◆ **TO-DO ITEM**
Lay out the records below as a Markdown table with the columns No. and Line, starting with the line containing "is (979, 704)." and continuing through the line containing "(199, 343).", both included. Omit blank lines and leave the pictures out of the answer.

◆ **GIVEN DATA**
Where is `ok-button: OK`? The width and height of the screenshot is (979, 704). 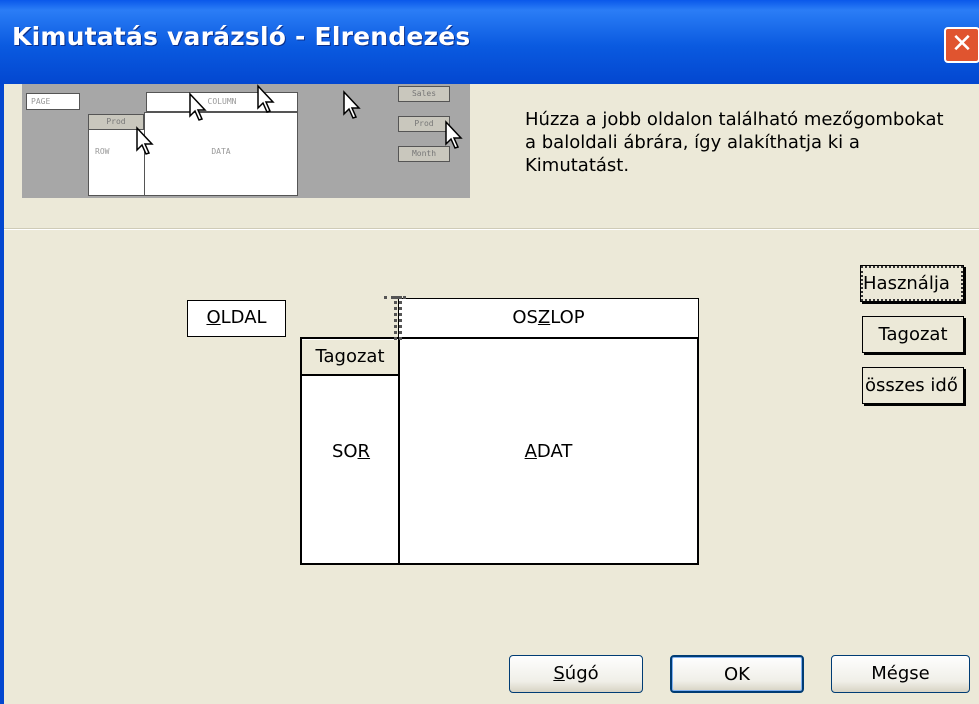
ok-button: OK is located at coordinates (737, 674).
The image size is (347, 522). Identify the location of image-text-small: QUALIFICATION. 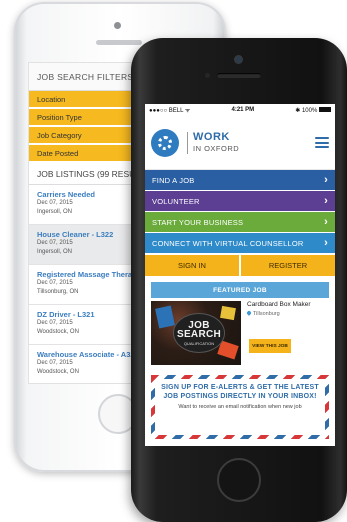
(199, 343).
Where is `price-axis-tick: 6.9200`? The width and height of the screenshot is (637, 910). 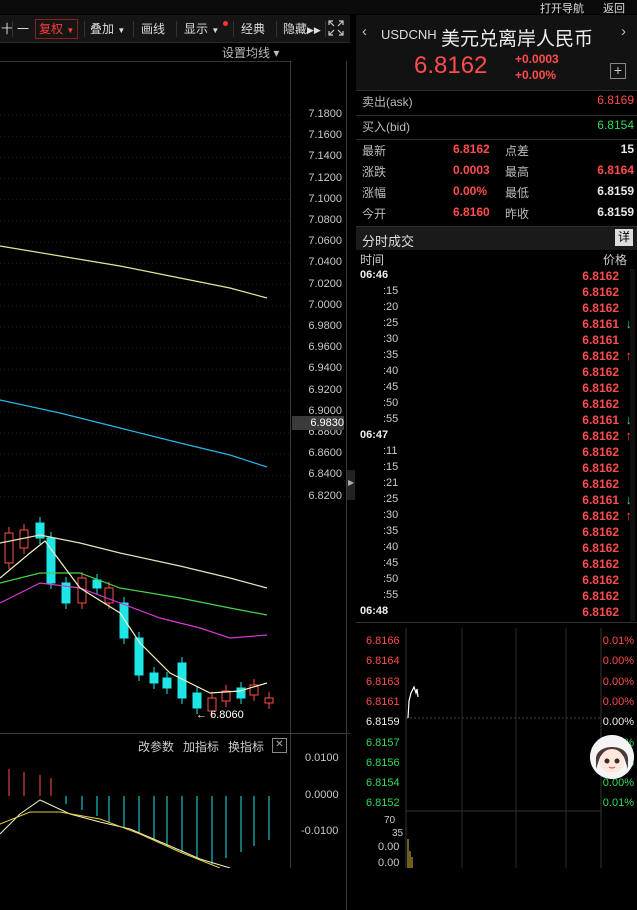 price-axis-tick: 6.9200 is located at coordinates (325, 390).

* * *

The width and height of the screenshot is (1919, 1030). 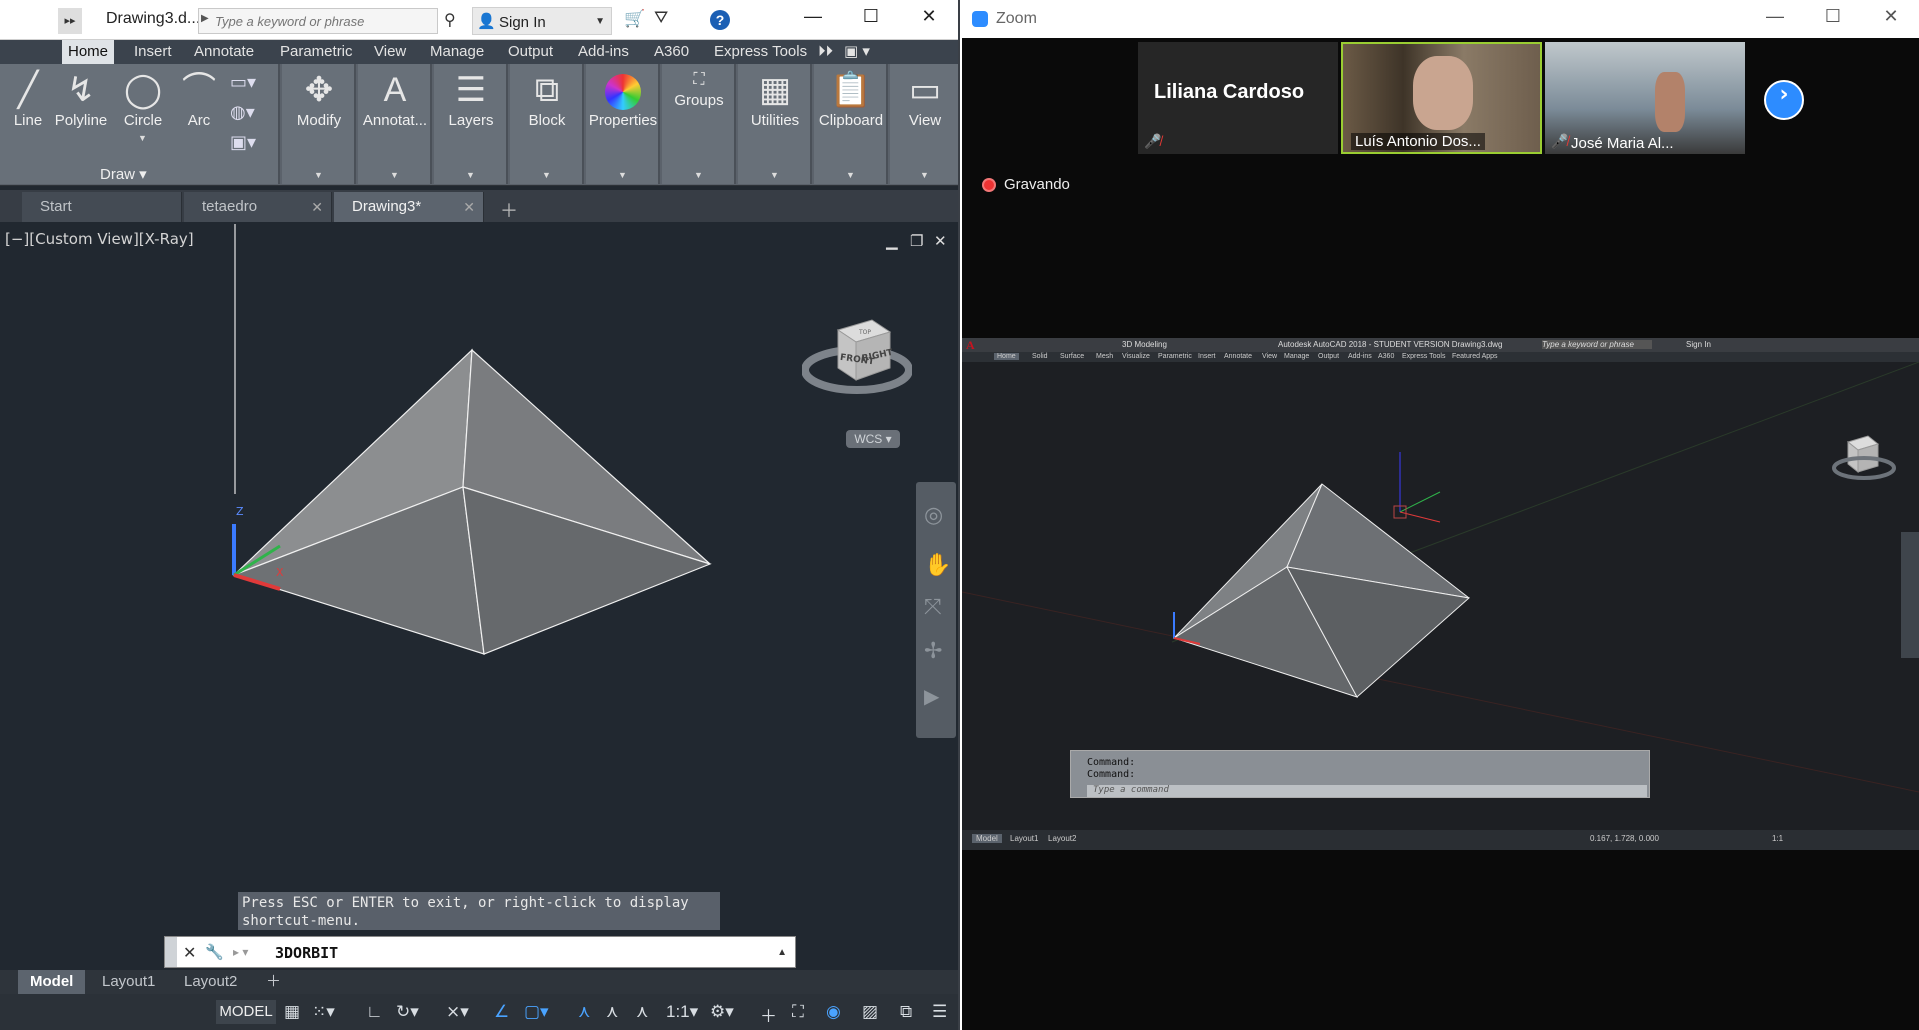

◆ **RESPONSE BOX**
| No. | Line |
|---|---|
| 1 | Where is `ok-button: OK`? The width and height of the screenshot is (979, 704).  |
| 2 | ok-button: OK is located at coordinates (737, 674). |
| 3 | The image size is (347, 522). Identify the location of image-text-small: QUALIFICATION.  |
| 4 | (199, 343). |